Stated goal
According to the passage on mine action, by what percentage did casualties increase in Sudan last year?

Passage
----------
In a resolution, UN Member States stressed the importance of countries drawing up national mine action plans and ensuring they have the necessary funding and technical expertise to carry out the work of removing and disabling mines and munitions and educating the public about the threats posed by them.
The resolution also specifies the need to ensure victim assistance programmes are incorporated into national development plans and to make sure that mine action activities take account of the different needs of various segments of the population, including children.
In his most recent report on UN assistance in mine action, Secretary-General Ban Ki-moon says mine action plays a critical role in five major areas connected to the broader work of the UN – peace and security, humanitarian affairs, economic development, human rights and international law.
Presenting the report to the Assembly’s fourth committee today, Dmitry Titov, Assistant Secretary-General for Rule of Law and Security Institutions, noted that the number of deaths and injuries from mines, munitions and ERW was falling overall thanks to the efforts of national authorities and UN agencies.
Mine clearance and mine education to affected communities had helped bring about the global drop, he said.
But Mr. Titov also said casualties are still rising in some countries, with the number increasing in Sudan by 35 per cent last year. In other countries, such as Libya and Côte d’Ivoire, recent conflicts have led to the placement of fresh mines, munitions or ERW.
The Assistant Secretary-General also emphasized the importance of mine action components in relevant peacekeeping missions and the need to have robust ammunition management programmes in place in affected countries.
----------
(Text and item location rows)
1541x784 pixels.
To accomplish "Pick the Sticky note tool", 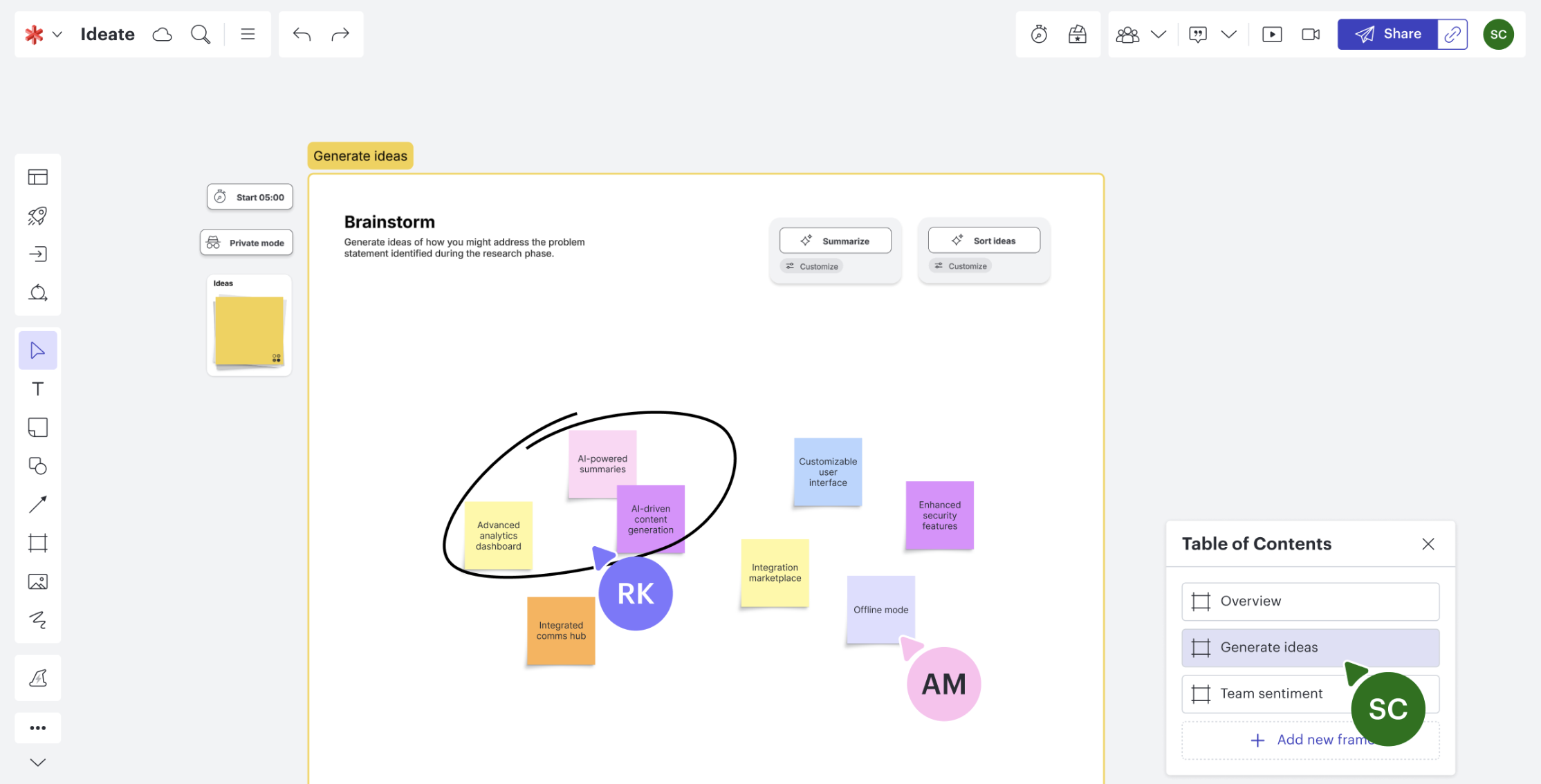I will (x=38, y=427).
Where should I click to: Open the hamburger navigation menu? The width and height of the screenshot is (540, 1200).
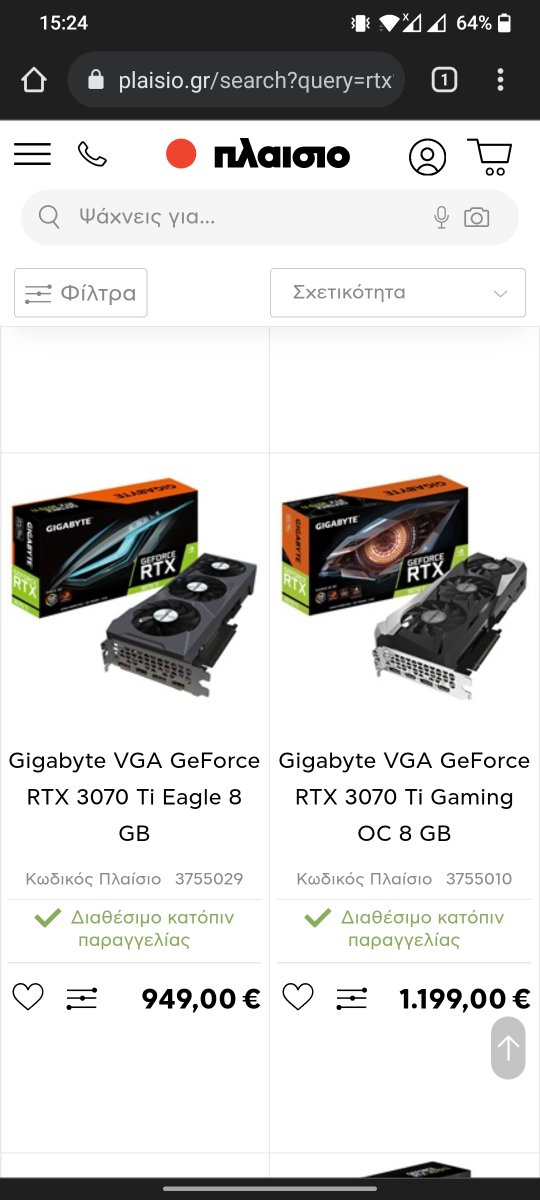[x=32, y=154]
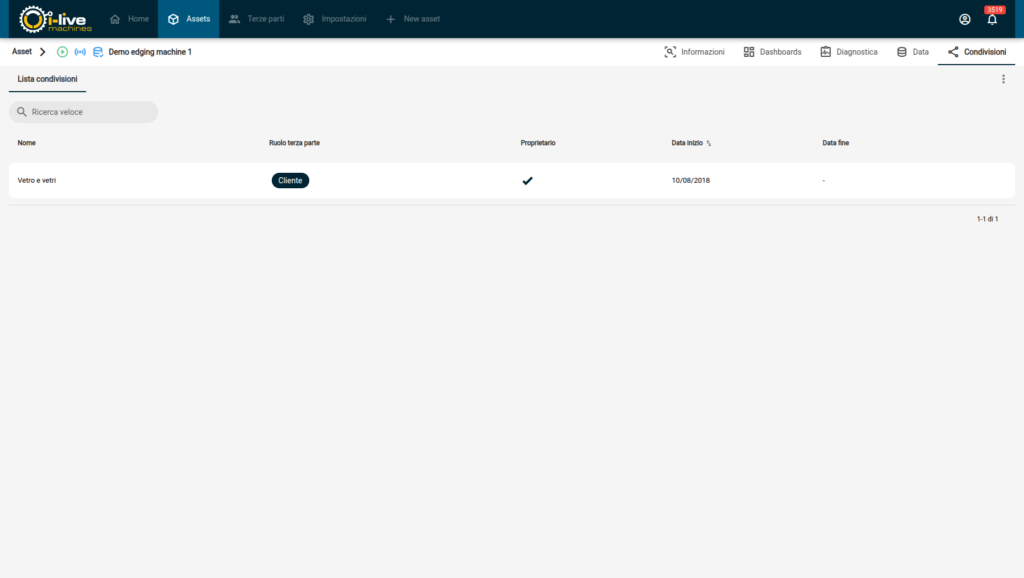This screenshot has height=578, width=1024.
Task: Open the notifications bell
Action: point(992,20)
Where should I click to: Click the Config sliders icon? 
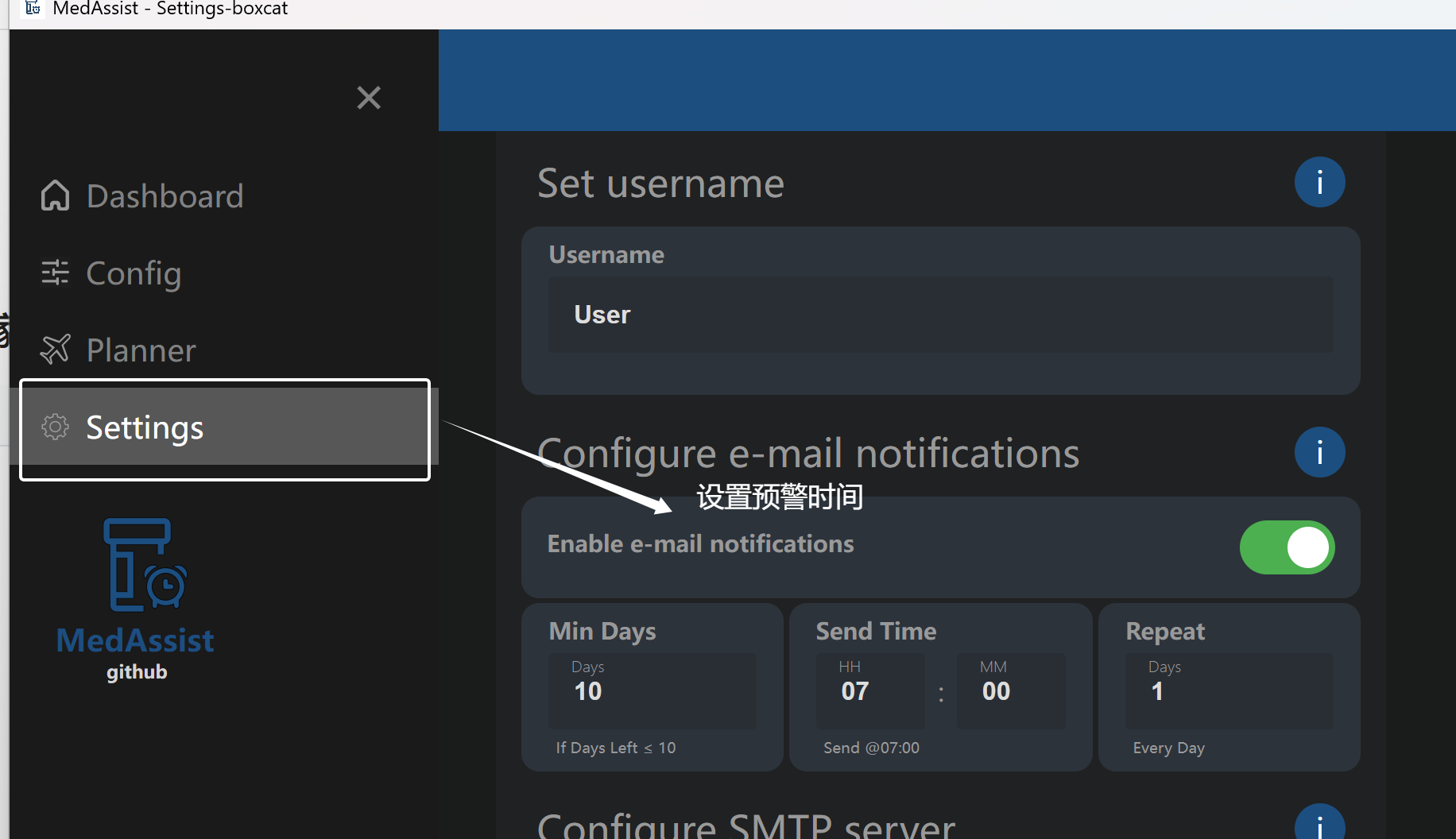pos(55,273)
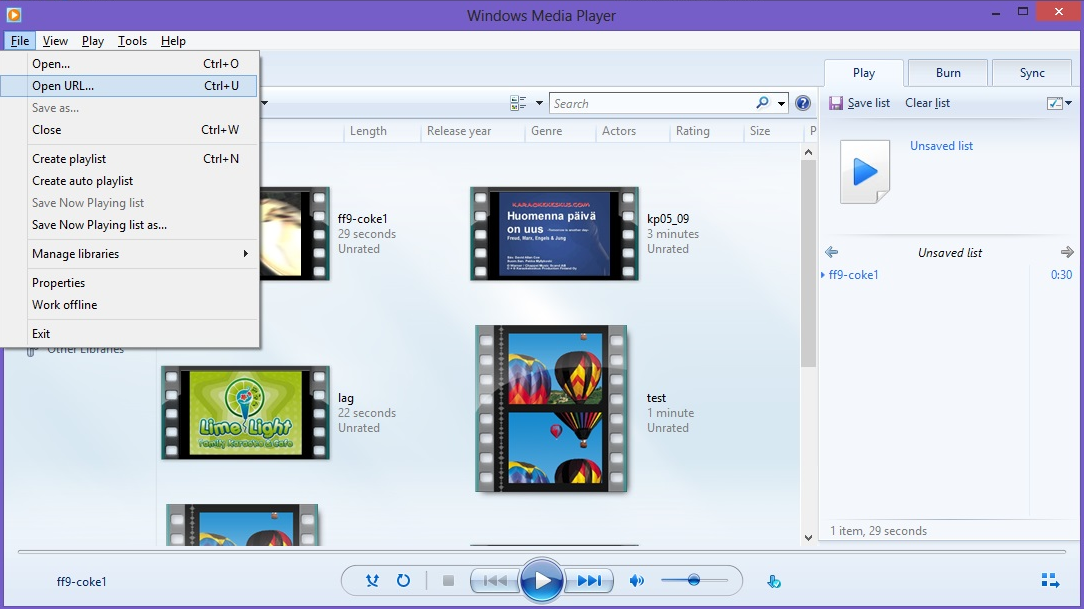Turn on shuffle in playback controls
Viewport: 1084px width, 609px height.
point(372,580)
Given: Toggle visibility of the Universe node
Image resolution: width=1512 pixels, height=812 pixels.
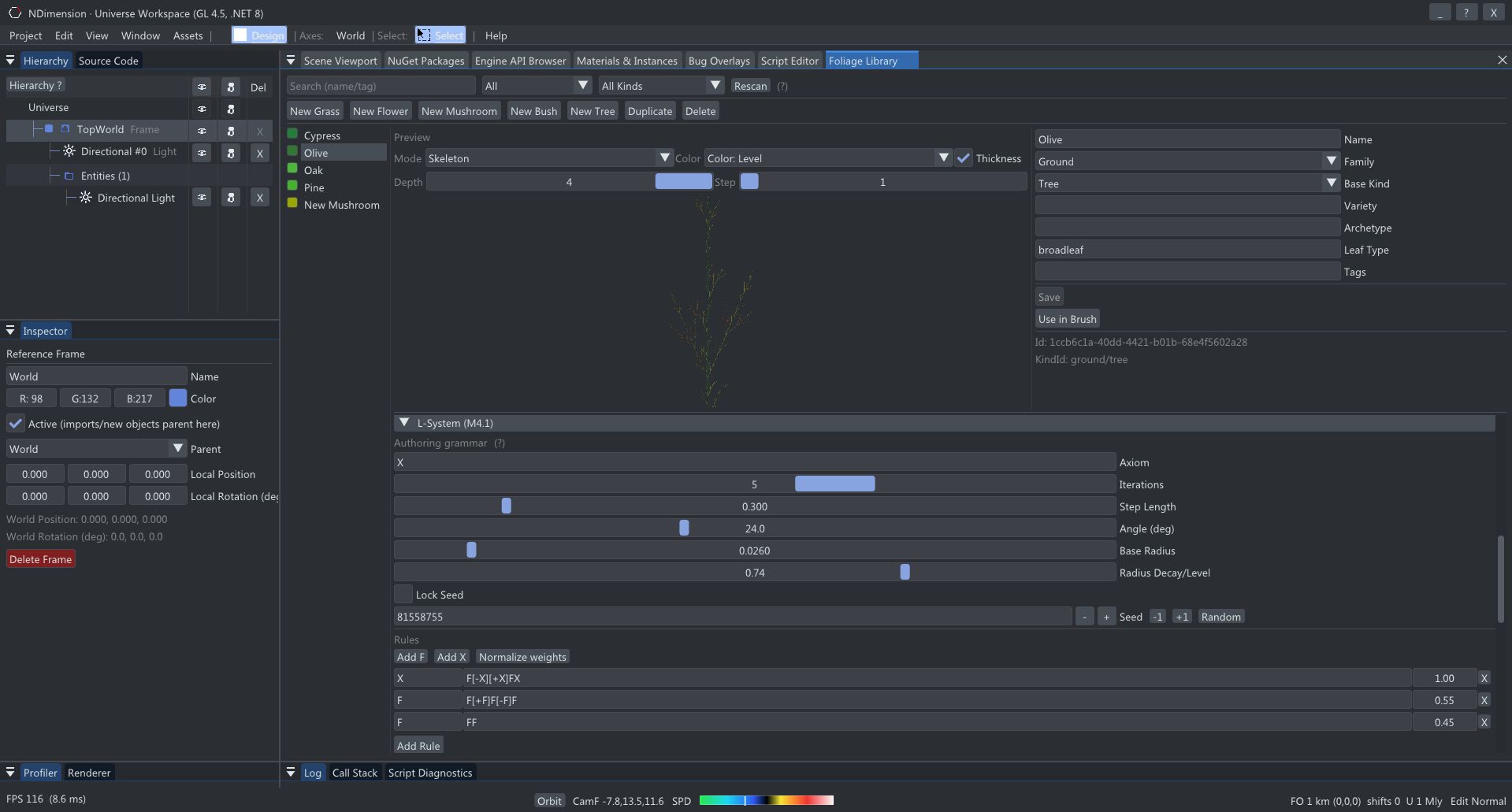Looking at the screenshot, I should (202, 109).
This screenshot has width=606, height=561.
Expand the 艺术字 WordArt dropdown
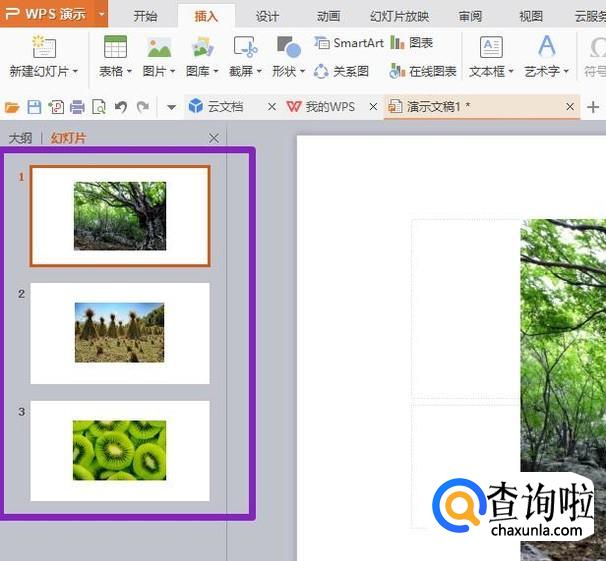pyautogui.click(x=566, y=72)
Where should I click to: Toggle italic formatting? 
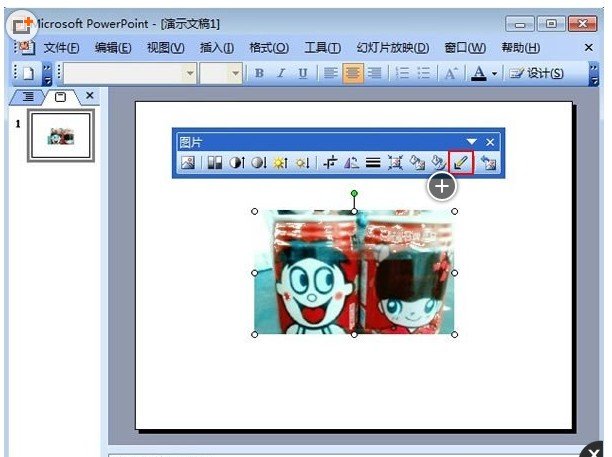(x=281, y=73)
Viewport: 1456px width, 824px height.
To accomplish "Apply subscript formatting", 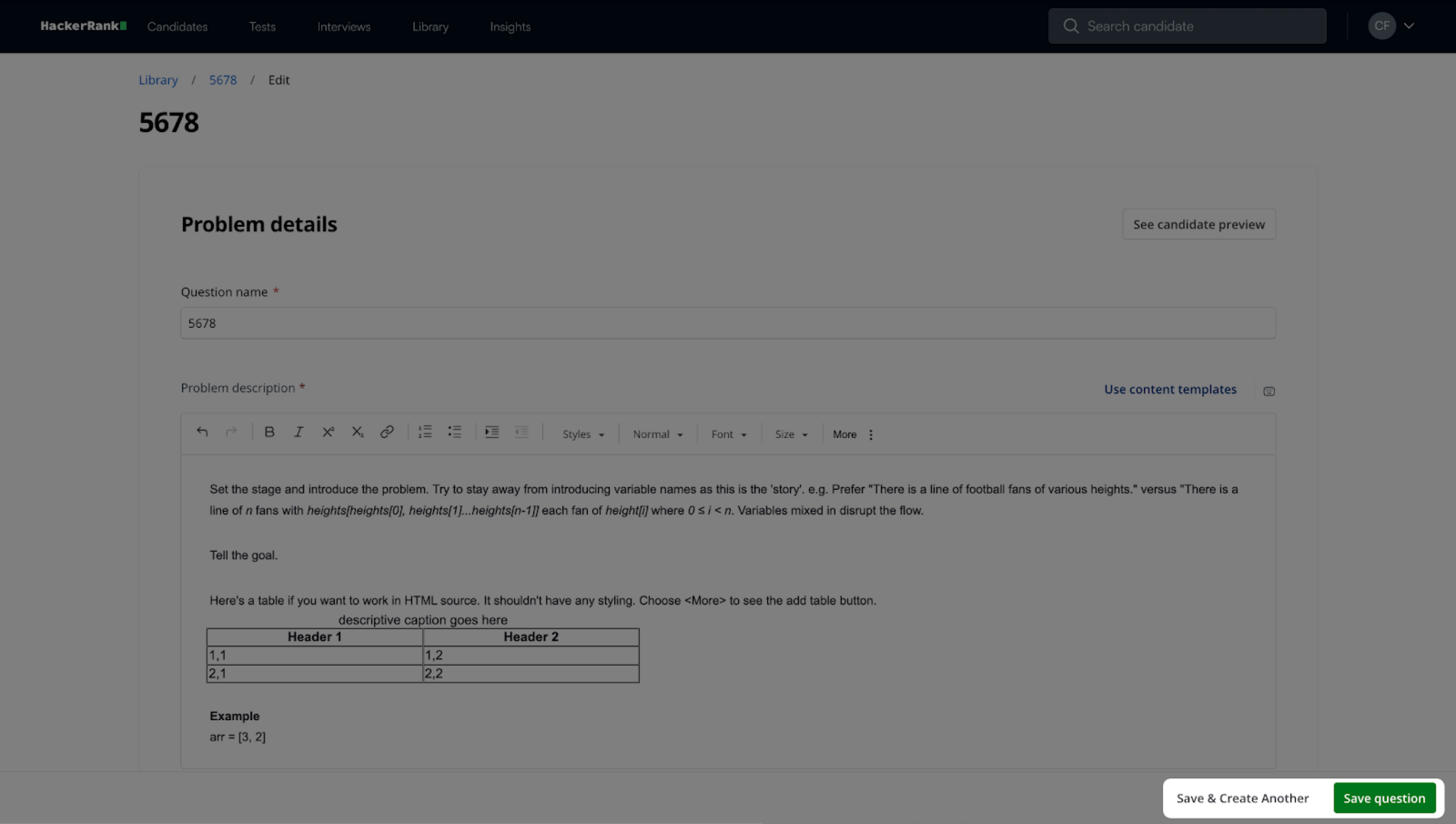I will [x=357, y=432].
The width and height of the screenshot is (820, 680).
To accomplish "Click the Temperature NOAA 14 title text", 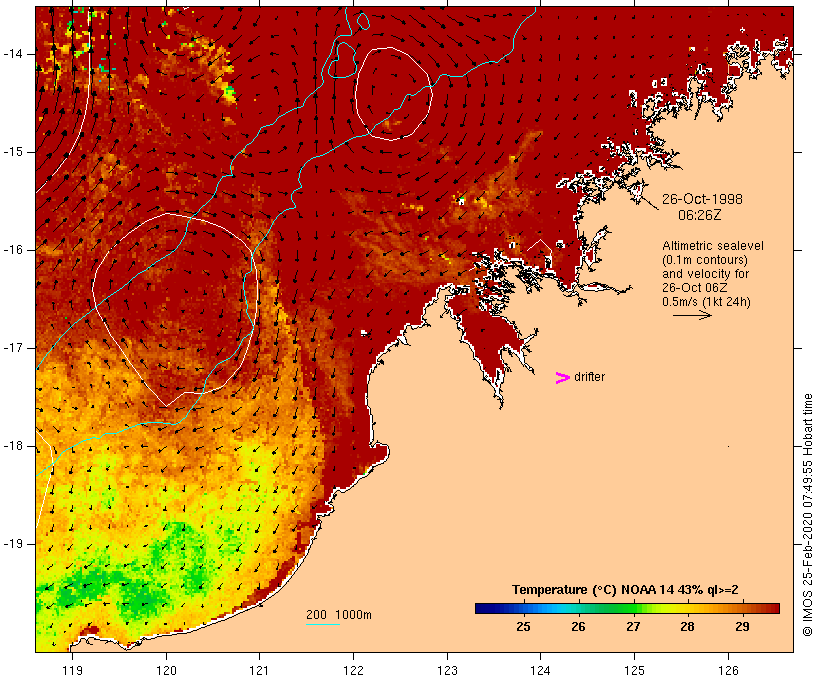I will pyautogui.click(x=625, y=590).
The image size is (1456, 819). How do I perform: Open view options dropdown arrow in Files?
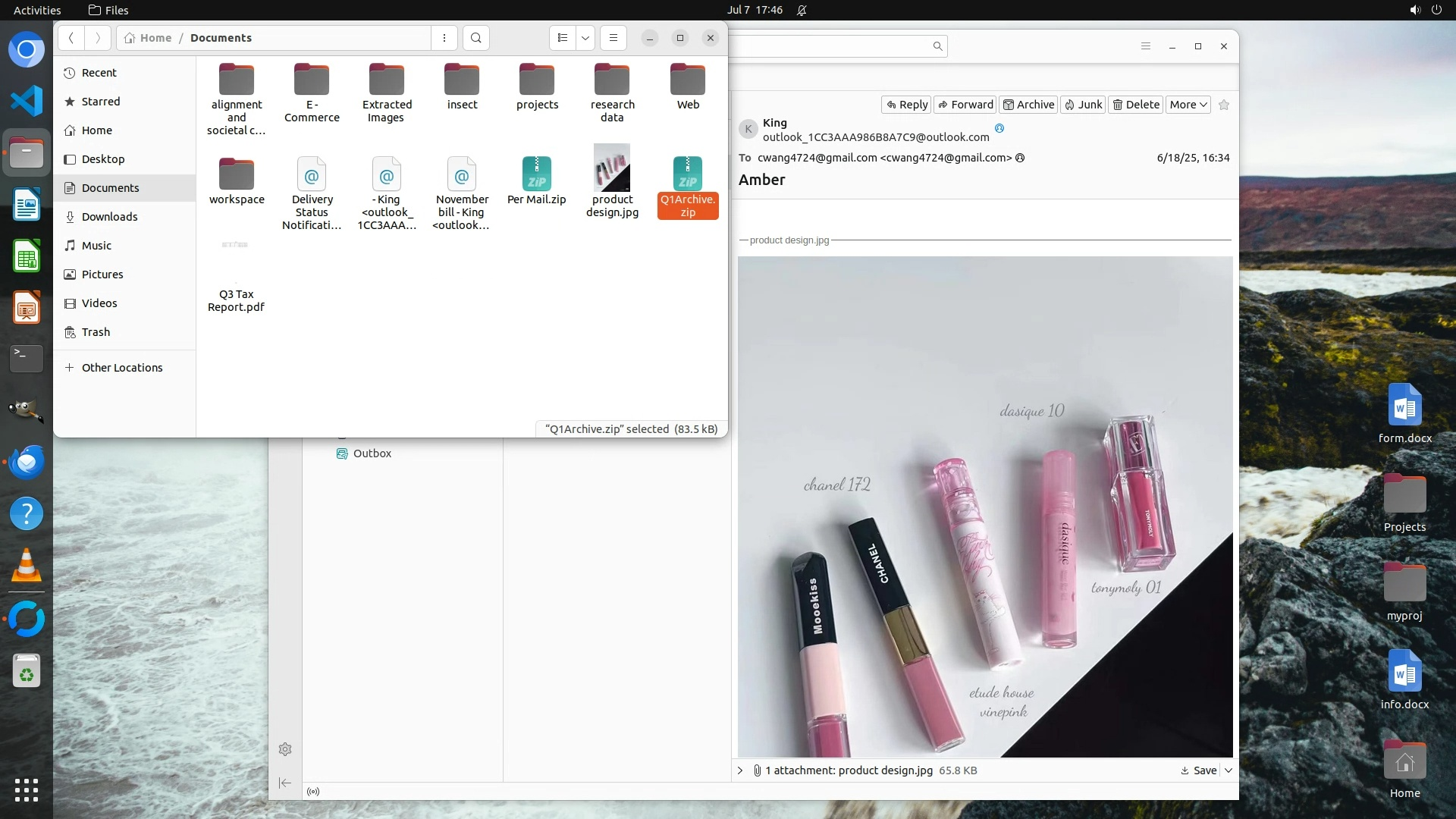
----------
Output for this task
By 35 percent.